= Beginning of Section =

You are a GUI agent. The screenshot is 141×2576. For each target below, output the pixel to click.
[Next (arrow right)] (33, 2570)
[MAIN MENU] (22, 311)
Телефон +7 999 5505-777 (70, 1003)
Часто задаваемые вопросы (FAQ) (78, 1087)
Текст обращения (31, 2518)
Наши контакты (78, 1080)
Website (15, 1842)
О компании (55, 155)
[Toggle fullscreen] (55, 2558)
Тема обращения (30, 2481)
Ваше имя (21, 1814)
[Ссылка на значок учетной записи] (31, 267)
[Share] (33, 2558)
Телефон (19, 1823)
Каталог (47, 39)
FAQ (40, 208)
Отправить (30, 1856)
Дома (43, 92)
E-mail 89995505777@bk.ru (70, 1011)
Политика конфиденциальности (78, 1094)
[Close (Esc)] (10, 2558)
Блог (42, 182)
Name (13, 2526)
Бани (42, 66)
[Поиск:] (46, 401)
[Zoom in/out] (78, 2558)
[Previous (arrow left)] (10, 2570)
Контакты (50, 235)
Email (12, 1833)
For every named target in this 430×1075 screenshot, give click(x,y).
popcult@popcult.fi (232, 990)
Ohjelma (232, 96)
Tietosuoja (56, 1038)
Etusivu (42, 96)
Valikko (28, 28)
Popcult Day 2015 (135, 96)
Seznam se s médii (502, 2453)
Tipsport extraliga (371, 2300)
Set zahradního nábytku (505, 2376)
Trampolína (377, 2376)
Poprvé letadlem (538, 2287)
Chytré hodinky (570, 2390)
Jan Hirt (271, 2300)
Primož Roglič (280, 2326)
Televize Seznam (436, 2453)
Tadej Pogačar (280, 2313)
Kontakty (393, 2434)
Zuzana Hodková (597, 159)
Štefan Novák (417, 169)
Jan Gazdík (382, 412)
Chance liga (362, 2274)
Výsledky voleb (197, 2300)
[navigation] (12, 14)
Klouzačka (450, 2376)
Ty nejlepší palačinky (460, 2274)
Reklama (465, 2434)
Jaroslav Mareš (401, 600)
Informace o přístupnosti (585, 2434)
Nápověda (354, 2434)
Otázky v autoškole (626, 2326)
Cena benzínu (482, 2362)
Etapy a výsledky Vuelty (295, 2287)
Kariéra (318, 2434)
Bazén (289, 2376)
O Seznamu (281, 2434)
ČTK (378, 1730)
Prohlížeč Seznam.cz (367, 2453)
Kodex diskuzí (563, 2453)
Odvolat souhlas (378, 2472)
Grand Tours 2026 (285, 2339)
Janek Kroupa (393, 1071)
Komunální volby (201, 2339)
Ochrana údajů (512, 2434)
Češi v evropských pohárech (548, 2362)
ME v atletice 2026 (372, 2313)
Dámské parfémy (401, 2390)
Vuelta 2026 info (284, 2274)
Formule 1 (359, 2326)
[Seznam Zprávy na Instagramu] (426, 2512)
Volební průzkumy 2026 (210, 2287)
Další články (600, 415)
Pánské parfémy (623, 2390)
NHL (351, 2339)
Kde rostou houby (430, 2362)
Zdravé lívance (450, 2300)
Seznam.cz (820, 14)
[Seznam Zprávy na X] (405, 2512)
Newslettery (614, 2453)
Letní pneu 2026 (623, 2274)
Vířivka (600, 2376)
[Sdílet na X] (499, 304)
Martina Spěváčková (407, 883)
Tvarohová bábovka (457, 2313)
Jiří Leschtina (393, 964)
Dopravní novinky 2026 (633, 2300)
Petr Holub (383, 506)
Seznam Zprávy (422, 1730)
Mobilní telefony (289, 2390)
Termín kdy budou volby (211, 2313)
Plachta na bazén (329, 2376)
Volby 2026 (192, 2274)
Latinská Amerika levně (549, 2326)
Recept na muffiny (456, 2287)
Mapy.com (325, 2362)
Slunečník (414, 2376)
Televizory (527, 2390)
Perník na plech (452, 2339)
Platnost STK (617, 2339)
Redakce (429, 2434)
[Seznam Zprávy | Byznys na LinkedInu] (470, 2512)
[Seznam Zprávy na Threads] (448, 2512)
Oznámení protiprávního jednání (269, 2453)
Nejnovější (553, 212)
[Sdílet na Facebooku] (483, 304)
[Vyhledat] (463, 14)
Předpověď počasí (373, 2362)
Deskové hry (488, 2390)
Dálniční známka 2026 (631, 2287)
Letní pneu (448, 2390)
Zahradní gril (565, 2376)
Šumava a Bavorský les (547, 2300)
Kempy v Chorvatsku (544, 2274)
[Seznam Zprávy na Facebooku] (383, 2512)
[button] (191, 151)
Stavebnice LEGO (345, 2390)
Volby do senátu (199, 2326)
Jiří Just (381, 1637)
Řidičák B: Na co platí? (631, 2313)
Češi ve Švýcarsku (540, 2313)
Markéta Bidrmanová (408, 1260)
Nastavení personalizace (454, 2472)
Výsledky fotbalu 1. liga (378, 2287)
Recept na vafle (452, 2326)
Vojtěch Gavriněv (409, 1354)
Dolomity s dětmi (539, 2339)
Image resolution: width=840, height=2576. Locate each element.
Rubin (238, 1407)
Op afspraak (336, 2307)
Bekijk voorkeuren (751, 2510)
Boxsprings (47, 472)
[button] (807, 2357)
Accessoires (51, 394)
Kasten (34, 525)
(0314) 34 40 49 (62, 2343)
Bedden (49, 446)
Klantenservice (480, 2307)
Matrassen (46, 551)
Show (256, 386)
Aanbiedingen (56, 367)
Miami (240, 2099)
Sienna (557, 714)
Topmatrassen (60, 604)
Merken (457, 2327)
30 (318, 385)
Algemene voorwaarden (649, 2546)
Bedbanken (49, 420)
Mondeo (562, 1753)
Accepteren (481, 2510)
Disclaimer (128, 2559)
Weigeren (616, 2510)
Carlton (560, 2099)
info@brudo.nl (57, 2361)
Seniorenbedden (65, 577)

= End of Section =

Instructions to follow —
The output should be a character-exact copy of all entries.

Written response —
You are a GUI agent. The screenshot is 141×2576. For each target below, output the pixel to click.
[Next (arrow right)] (33, 2570)
[MAIN MENU] (22, 311)
Телефон +7 999 5505-777 (70, 1003)
Часто задаваемые вопросы (FAQ) (78, 1087)
Текст обращения (31, 2518)
Наши контакты (78, 1080)
Website (15, 1842)
О компании (55, 155)
[Toggle fullscreen] (55, 2558)
Тема обращения (30, 2481)
Ваше имя (21, 1814)
[Ссылка на значок учетной записи] (31, 267)
[Share] (33, 2558)
Телефон (19, 1823)
Каталог (47, 39)
FAQ (40, 208)
Отправить (30, 1856)
Дома (43, 92)
E-mail 89995505777@bk.ru (70, 1011)
Политика конфиденциальности (78, 1094)
[Close (Esc)] (10, 2558)
Блог (42, 182)
Name (13, 2526)
Бани (42, 66)
[Поиск:] (46, 401)
[Zoom in/out] (78, 2558)
[Previous (arrow left)] (10, 2570)
Контакты (50, 235)
Email (12, 1833)
For every named target in this 430×1075 screenshot, give click(x,y).
popcult@popcult.fi (232, 990)
Ohjelma (232, 96)
Tietosuoja (56, 1038)
Etusivu (42, 96)
Valikko (28, 28)
Popcult Day 2015 (135, 96)
Seznam se s médii (502, 2453)
Tipsport extraliga (371, 2300)
Set zahradního nábytku (505, 2376)
Trampolína (377, 2376)
Poprvé letadlem (538, 2287)
Chytré hodinky (570, 2390)
Jan Hirt (271, 2300)
Primož Roglič (280, 2326)
Televize Seznam (436, 2453)
Tadej Pogačar (280, 2313)
Kontakty (393, 2434)
Zuzana Hodková (597, 159)
Štefan Novák (417, 169)
Jan Gazdík (382, 412)
Chance liga (362, 2274)
Výsledky voleb (197, 2300)
[navigation] (12, 14)
Klouzačka (450, 2376)
Ty nejlepší palačinky (460, 2274)
Reklama (465, 2434)
Jaroslav Mareš (401, 600)
Informace o přístupnosti (585, 2434)
Nápověda (354, 2434)
Otázky v autoškole (626, 2326)
Cena benzínu (482, 2362)
Etapy a výsledky Vuelty (295, 2287)
Kariéra (318, 2434)
Bazén (289, 2376)
O Seznamu (281, 2434)
ČTK (378, 1730)
Prohlížeč Seznam.cz (367, 2453)
Kodex diskuzí (563, 2453)
Odvolat souhlas (378, 2472)
Grand Tours 2026 (285, 2339)
Janek Kroupa (393, 1071)
Komunální volby (201, 2339)
Ochrana údajů (512, 2434)
Češi v evropských pohárech (548, 2362)
ME v atletice 2026 (372, 2313)
Dámské parfémy (401, 2390)
Vuelta 2026 info (284, 2274)
Formule 1 (359, 2326)
[Seznam Zprávy na Instagramu] (426, 2512)
Volební průzkumy 2026 (210, 2287)
Další články (600, 415)
Pánské parfémy (623, 2390)
NHL (351, 2339)
Kde rostou houby (430, 2362)
Zdravé lívance (450, 2300)
Seznam.cz (820, 14)
[Seznam Zprávy na X] (405, 2512)
Newslettery (614, 2453)
Letní pneu 2026 (623, 2274)
Vířivka (600, 2376)
[Sdílet na X] (499, 304)
Martina Spěváčková (407, 883)
Tvarohová bábovka (457, 2313)
Jiří Leschtina (393, 964)
Dopravní novinky 2026 (633, 2300)
Petr Holub (383, 506)
Seznam Zprávy (422, 1730)
Mobilní telefony (289, 2390)
Termín kdy budou volby (211, 2313)
Plachta na bazén (329, 2376)
Volby 2026 (192, 2274)
Latinská Amerika levně (549, 2326)
Recept na muffiny (456, 2287)
Mapy.com (325, 2362)
Slunečník (414, 2376)
Televizory (527, 2390)
Perník na plech (452, 2339)
Platnost STK (617, 2339)
Redakce (429, 2434)
[Seznam Zprávy | Byznys na LinkedInu] (470, 2512)
[Seznam Zprávy na Threads] (448, 2512)
Oznámení protiprávního jednání (269, 2453)
Nejnovější (553, 212)
[Sdílet na Facebooku] (483, 304)
[Vyhledat] (463, 14)
Předpověď počasí (373, 2362)
Deskové hry (488, 2390)
Dálniční známka 2026 (631, 2287)
Letní pneu (448, 2390)
Zahradní gril (565, 2376)
Šumava a Bavorský les (547, 2300)
Kempy v Chorvatsku (544, 2274)
[Seznam Zprávy na Facebooku] (383, 2512)
[button] (191, 151)
Stavebnice LEGO (345, 2390)
Volby do senátu (199, 2326)
Jiří Just (381, 1637)
Řidičák B: Na co platí? (631, 2313)
Češi ve Švýcarsku (540, 2313)
Markéta Bidrmanová (408, 1260)
Nastavení personalizace (454, 2472)
Výsledky fotbalu 1. liga (378, 2287)
Recept na vafle (452, 2326)
Vojtěch Gavriněv (409, 1354)
Dolomity s dětmi (539, 2339)
Image resolution: width=840, height=2576. Locate each element.
Rubin (238, 1407)
Op afspraak (336, 2307)
Bekijk voorkeuren (751, 2510)
Boxsprings (47, 472)
[button] (807, 2357)
Accessoires (51, 394)
Kasten (34, 525)
(0314) 34 40 49 (62, 2343)
Bedden (49, 446)
Klantenservice (480, 2307)
Matrassen (46, 551)
Show (256, 386)
Aanbiedingen (56, 367)
Miami (240, 2099)
Sienna (557, 714)
Topmatrassen (60, 604)
Merken (457, 2327)
30 (318, 385)
Algemene voorwaarden (649, 2546)
Bedbanken (49, 420)
Mondeo (562, 1753)
Accepteren (481, 2510)
Disclaimer (128, 2559)
Weigeren (616, 2510)
Carlton (560, 2099)
info@brudo.nl (57, 2361)
Seniorenbedden (65, 577)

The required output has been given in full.